Available data
────────────────────────────────────────

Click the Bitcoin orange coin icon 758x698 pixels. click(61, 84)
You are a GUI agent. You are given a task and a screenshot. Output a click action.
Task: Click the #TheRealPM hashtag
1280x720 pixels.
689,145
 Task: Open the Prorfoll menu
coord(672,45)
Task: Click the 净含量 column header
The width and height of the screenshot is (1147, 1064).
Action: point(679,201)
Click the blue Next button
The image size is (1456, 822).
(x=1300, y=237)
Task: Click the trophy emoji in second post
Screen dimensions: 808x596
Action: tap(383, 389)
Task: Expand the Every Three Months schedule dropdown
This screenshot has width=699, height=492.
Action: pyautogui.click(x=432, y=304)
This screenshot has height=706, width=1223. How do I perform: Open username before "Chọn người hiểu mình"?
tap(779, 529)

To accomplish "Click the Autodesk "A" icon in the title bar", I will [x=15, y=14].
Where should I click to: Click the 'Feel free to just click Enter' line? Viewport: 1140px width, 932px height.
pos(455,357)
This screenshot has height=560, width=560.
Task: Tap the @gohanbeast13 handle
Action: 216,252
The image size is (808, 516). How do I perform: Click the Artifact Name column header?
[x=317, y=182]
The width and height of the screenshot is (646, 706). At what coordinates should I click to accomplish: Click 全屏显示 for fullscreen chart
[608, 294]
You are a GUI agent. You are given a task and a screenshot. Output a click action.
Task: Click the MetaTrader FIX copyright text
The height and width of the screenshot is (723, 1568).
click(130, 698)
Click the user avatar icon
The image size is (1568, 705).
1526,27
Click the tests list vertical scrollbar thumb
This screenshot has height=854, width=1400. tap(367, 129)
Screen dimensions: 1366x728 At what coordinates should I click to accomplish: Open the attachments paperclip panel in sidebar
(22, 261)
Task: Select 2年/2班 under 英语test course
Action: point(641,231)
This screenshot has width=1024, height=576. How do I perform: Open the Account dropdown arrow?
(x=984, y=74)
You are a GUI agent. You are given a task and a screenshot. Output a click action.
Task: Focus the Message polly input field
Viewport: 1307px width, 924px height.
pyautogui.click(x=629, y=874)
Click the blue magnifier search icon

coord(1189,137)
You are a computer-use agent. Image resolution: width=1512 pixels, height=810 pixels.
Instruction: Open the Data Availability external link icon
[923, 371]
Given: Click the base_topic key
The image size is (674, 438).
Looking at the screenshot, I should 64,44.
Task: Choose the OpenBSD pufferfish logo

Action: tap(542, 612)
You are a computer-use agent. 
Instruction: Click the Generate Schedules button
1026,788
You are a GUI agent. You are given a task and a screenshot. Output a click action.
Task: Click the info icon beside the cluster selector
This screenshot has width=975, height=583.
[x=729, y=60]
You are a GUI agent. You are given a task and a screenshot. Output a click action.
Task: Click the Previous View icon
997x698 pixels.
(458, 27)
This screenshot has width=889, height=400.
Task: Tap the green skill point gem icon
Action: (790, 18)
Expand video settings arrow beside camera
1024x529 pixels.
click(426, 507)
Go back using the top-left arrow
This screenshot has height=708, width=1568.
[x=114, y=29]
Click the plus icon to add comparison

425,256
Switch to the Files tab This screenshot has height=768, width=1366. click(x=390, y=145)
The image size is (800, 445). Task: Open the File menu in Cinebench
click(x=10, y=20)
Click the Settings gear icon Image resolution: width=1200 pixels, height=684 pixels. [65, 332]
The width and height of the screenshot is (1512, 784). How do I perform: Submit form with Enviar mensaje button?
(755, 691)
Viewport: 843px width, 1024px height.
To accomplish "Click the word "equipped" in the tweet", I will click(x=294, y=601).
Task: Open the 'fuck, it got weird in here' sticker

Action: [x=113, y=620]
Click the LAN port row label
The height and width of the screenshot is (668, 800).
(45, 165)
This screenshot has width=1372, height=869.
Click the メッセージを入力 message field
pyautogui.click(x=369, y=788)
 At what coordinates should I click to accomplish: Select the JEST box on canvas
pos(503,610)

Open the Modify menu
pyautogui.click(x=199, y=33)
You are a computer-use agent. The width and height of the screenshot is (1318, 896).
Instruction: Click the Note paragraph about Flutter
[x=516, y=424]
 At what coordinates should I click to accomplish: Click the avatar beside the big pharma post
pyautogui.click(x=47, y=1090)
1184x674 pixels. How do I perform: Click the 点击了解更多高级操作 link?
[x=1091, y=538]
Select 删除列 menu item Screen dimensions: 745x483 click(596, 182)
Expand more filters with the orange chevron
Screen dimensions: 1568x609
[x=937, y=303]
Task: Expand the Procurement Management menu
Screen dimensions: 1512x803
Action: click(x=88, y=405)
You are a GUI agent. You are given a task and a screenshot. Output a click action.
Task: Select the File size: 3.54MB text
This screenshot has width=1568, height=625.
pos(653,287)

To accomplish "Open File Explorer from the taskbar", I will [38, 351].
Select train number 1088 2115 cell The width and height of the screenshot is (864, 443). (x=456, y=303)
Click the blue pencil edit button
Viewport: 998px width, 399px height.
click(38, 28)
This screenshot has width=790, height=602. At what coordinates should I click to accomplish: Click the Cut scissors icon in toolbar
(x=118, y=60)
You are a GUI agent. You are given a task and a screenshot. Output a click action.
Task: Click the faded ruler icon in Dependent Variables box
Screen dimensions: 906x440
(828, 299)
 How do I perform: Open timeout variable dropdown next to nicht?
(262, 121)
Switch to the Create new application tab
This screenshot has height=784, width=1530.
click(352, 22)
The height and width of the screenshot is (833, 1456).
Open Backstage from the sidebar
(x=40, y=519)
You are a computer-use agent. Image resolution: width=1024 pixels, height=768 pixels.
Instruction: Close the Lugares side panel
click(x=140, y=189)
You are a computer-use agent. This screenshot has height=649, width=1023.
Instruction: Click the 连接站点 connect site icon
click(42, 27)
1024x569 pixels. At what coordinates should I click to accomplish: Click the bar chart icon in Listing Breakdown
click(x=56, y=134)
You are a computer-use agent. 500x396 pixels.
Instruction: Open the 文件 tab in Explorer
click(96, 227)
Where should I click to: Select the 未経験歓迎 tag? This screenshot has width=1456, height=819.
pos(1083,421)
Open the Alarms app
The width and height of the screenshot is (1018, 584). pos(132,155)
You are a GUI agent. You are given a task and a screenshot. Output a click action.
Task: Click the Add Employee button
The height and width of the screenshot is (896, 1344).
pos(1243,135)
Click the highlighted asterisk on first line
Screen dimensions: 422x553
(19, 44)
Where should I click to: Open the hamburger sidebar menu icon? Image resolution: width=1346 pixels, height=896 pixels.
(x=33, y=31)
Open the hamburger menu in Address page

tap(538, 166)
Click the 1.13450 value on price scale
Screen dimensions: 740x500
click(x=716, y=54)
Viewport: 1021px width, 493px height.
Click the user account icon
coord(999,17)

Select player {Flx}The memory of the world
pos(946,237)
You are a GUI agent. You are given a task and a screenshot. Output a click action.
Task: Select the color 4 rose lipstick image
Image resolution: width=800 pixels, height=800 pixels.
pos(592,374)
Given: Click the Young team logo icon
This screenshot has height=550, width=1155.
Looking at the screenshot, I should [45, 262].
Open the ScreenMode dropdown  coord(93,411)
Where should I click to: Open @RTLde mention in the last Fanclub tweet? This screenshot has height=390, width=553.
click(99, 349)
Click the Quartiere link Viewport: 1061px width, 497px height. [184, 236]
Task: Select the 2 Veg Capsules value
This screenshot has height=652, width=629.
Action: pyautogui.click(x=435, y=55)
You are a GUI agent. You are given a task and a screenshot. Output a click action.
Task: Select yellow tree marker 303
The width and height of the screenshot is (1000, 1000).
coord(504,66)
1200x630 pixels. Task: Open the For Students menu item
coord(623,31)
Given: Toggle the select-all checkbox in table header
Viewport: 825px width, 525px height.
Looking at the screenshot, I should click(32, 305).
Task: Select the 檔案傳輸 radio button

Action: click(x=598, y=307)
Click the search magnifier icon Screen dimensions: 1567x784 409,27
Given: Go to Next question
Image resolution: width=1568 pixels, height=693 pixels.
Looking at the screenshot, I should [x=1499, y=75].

────────────────────────────────────────

Request
Rewrite the lines from the line with "Task: Open the Prorfoll menu" to the line with "tap(779, 529)", replacing "screenshot" with "image" and keeping everything else the same.

Written answer
 Task: Open the Prorfoll menu
coord(672,45)
Task: Click the 净含量 column header
The width and height of the image is (1147, 1064).
Action: point(679,201)
Click the blue Next button
The image size is (1456, 822).
(x=1300, y=237)
Task: Click the trophy emoji in second post
Screen dimensions: 808x596
Action: tap(383, 389)
Task: Expand the Every Three Months schedule dropdown
This image has width=699, height=492.
Action: pyautogui.click(x=432, y=304)
This image has height=706, width=1223. How do I perform: Open username before "Chọn người hiểu mình"?
tap(779, 529)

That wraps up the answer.